Selling to a 100-person company is fundamentally different from selling to a 1,000+ person enterprise; blurring those motions under a 'mid-market' label leads to mis-hiring, mis-pricing, and misaligned GTM strategy.
Go after tier-one logos much earlier than you think you should.
Category leaders (e.g., Walmart, Tesla, NVIDIA) are actually early adopters because they must maintain their #1 position and will take calculated bets for even small 'alpha' advantages—and their logos unlock investors, talent, and follow-on customers.
Price for six-figure ACVs and protect your future expansion.
Aim to land deals in the ~$75K–$150K range and avoid anchoring large enterprises at $10K–$20K, because jumping from 10K to 100K is almost impossible to defend and will cripple both expansion revenue and your ability to justify serious executive attention.
Sell the opportunity (the 'gap') and alpha, not just today’s problem.
Executives respond to vision casting—'Here’s where we can take you and the edge you’ll gain'—not rote problem-checklist selling; in the AI era especially, you win by promising differentiated speed, insight, or talent, not just incremental efficiency.

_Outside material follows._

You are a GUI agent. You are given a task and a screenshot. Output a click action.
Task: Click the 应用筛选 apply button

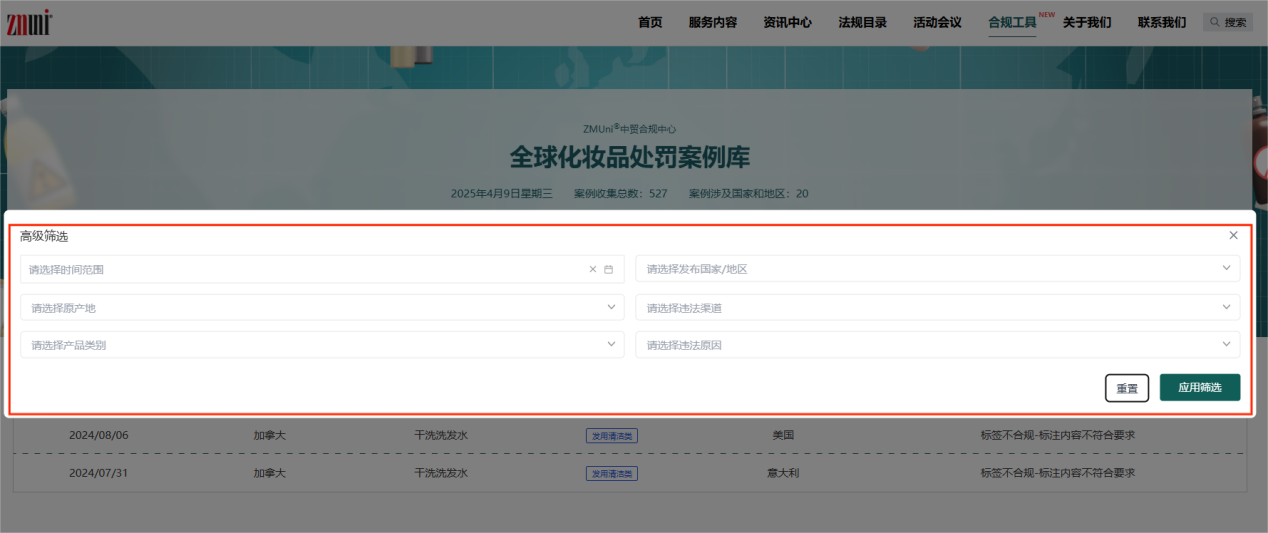tap(1199, 387)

Use design partners for learning, not as your future revenue base.
Great design partners (often tech-forward large companies) should guide product direction and provide hard feedback, but founders must filter out 80% 'old way' requests, clearly frame future pricing/roadmap, and not expect them to become easy million-dollar rollouts.
WORDS WORTH SAVING
5 quotesMost founders would rather get ten 10K deals than lose nine and get one 100K deal.
— Jen Abel
You need to vision cast. You need to sell to a gap, don’t sell to a problem.
— Jen Abel
The market doesn’t wanna be sold to, they want to buy.
— Jen Abel
As soon as you become a comparison, as soon as you become one of three that they’re testing out, you’ve already sorta lost.
— Jen Abel
I wanna take a backdoor in, not the front door where everyone else is trick-or-treating.